#### DATA RECORDS ####

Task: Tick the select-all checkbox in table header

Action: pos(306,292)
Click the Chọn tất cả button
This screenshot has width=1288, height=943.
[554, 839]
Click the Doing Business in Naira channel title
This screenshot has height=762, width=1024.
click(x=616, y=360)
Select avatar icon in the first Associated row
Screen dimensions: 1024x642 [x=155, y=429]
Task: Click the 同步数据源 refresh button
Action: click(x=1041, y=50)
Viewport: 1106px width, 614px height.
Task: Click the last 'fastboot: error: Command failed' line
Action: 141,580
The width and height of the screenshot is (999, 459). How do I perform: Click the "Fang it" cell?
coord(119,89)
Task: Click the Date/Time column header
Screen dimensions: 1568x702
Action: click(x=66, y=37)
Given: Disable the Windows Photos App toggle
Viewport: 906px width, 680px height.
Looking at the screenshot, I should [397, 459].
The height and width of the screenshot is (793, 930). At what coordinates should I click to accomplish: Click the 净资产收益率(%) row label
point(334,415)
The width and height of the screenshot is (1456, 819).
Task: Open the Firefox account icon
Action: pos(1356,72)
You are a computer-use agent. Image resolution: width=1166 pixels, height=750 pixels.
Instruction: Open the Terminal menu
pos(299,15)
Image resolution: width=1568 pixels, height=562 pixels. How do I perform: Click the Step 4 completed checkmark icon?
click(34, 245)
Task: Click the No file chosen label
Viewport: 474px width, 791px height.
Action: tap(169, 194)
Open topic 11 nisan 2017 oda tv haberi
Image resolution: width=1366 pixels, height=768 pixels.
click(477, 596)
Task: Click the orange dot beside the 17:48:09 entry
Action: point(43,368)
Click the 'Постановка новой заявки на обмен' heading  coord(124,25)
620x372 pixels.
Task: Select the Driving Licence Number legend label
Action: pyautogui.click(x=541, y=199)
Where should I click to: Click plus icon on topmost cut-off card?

####

Each entry above should be restated exactly as supplied.

Task: Tick the select-all checkbox in table header

Action: pos(306,292)
Click the Chọn tất cả button
This screenshot has width=1288, height=943.
[554, 839]
Click the Doing Business in Naira channel title
This screenshot has height=762, width=1024.
click(x=616, y=360)
Select avatar icon in the first Associated row
Screen dimensions: 1024x642 [x=155, y=429]
Task: Click the 同步数据源 refresh button
Action: click(x=1041, y=50)
Viewport: 1106px width, 614px height.
Task: Click the last 'fastboot: error: Command failed' line
Action: 141,580
The width and height of the screenshot is (999, 459). How do I perform: Click the "Fang it" cell?
coord(119,89)
Task: Click the Date/Time column header
Screen dimensions: 1568x702
Action: click(x=66, y=37)
Given: Disable the Windows Photos App toggle
Viewport: 906px width, 680px height.
Looking at the screenshot, I should [397, 459].
The height and width of the screenshot is (793, 930). At what coordinates should I click to accomplish: Click the 净资产收益率(%) row label
point(334,415)
The width and height of the screenshot is (1456, 819).
Task: Open the Firefox account icon
Action: pos(1356,72)
You are a computer-use agent. Image resolution: width=1166 pixels, height=750 pixels.
Instruction: Open the Terminal menu
pos(299,15)
Image resolution: width=1568 pixels, height=562 pixels. How do I perform: Click the Step 4 completed checkmark icon?
click(34, 245)
Task: Click the No file chosen label
Viewport: 474px width, 791px height.
Action: tap(169, 194)
Open topic 11 nisan 2017 oda tv haberi
Image resolution: width=1366 pixels, height=768 pixels.
click(477, 596)
Task: Click the orange dot beside the 17:48:09 entry
Action: point(43,368)
Click the 'Постановка новой заявки на обмен' heading  coord(124,25)
620x372 pixels.
Task: Select the Driving Licence Number legend label
Action: pyautogui.click(x=541, y=199)
Where should I click to: Click plus icon on topmost cut-off card?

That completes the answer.